▶ [PROBLEM REQUIREMENTS] Convert the records from the line containing "Task: Open help icon beside 수동 스냅샷 heading" to the line containing "Looking at the screenshot, I should point(937,512)." into a JSON list of strings, with one string per line and no blank lines.

▶ [DATASET ROWS]
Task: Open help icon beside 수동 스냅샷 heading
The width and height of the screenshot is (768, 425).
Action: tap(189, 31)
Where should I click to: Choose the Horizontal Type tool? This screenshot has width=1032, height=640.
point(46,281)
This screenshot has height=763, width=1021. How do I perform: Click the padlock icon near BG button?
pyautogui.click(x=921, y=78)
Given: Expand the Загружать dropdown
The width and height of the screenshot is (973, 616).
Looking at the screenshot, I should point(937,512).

* * *

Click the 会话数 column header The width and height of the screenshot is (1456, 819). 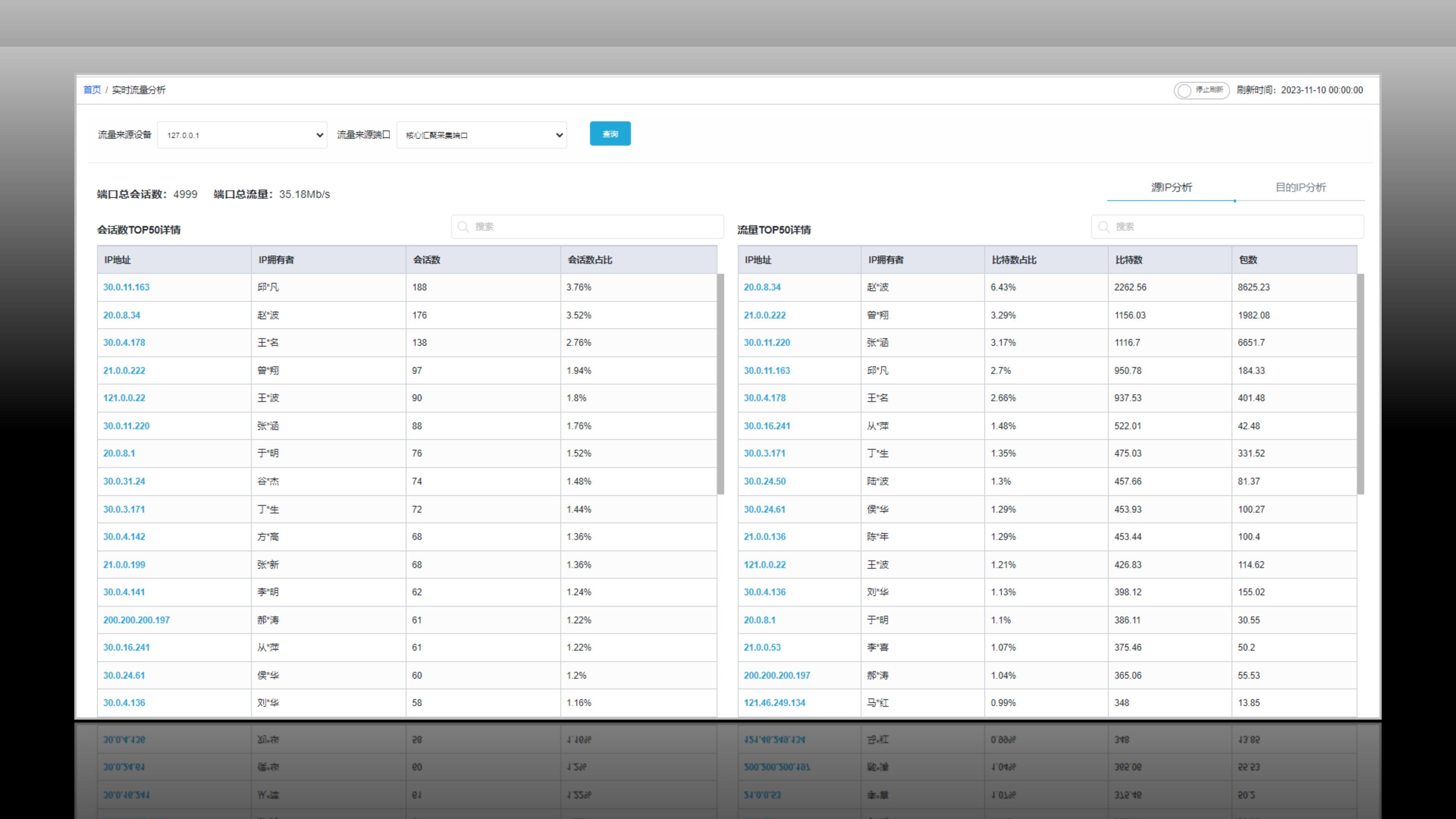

---

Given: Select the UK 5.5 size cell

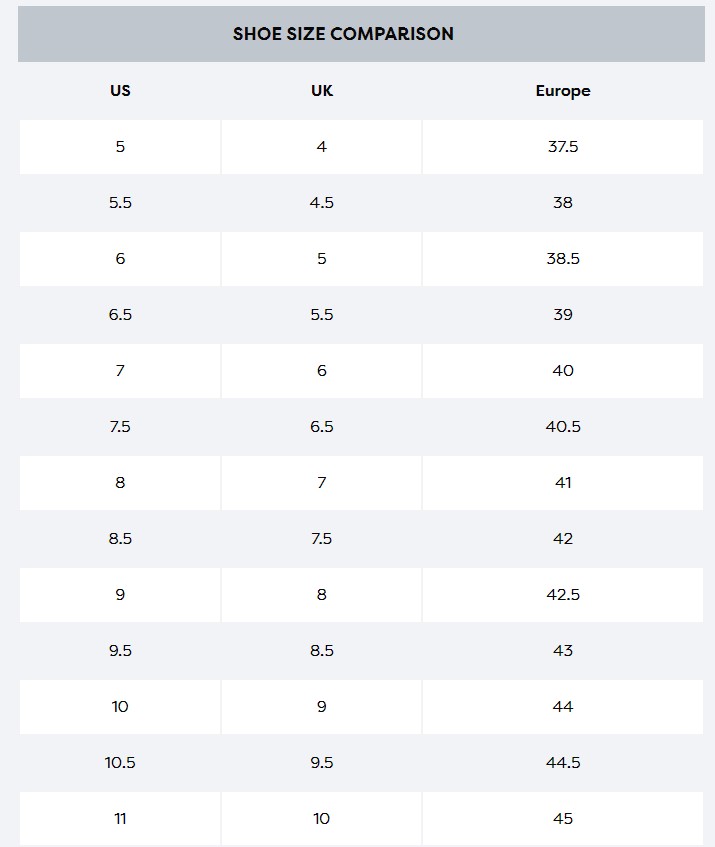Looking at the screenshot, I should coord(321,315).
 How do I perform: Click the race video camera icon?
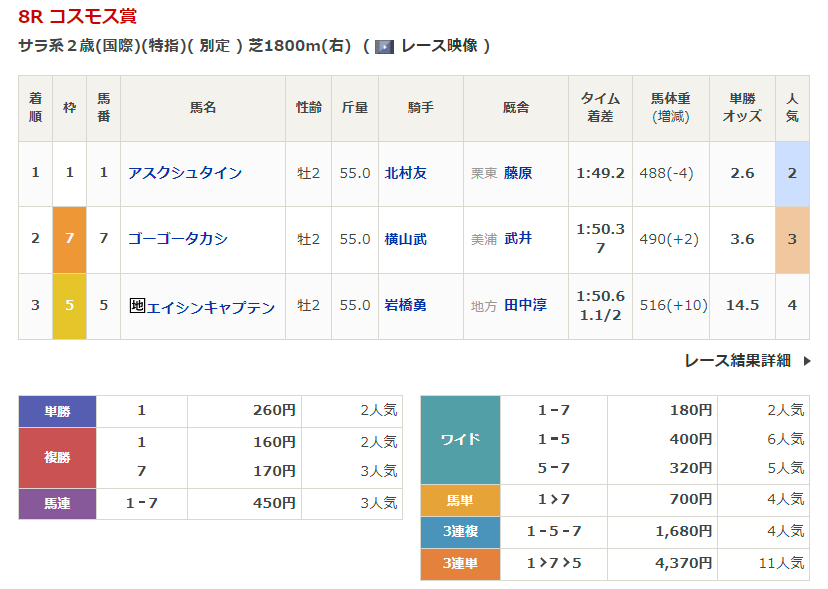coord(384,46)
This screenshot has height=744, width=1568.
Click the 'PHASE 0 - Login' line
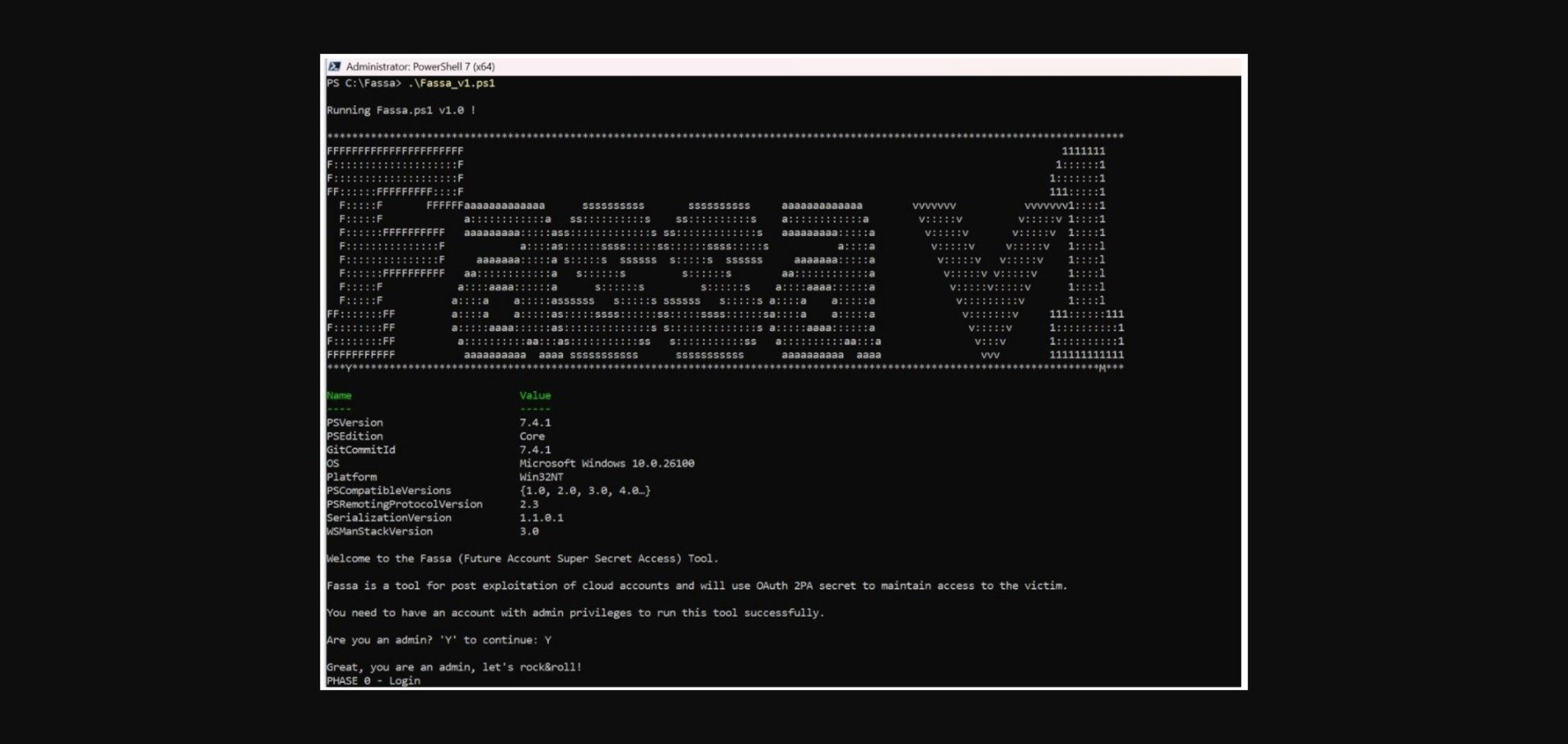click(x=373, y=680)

▶ [RESULT OF THIS TASK]
[
  "Task: Open help icon beside 수동 스냅샷 heading",
  "The width and height of the screenshot is (768, 425).",
  "Action: tap(189, 31)",
  "Where should I click to: Choose the Horizontal Type tool? This screenshot has width=1032, height=640.",
  "point(46,281)",
  "This screenshot has height=763, width=1021. How do I perform: Click the padlock icon near BG button?",
  "pyautogui.click(x=921, y=78)",
  "Given: Expand the Загружать dropdown",
  "The width and height of the screenshot is (973, 616).",
  "Looking at the screenshot, I should point(937,512)."
]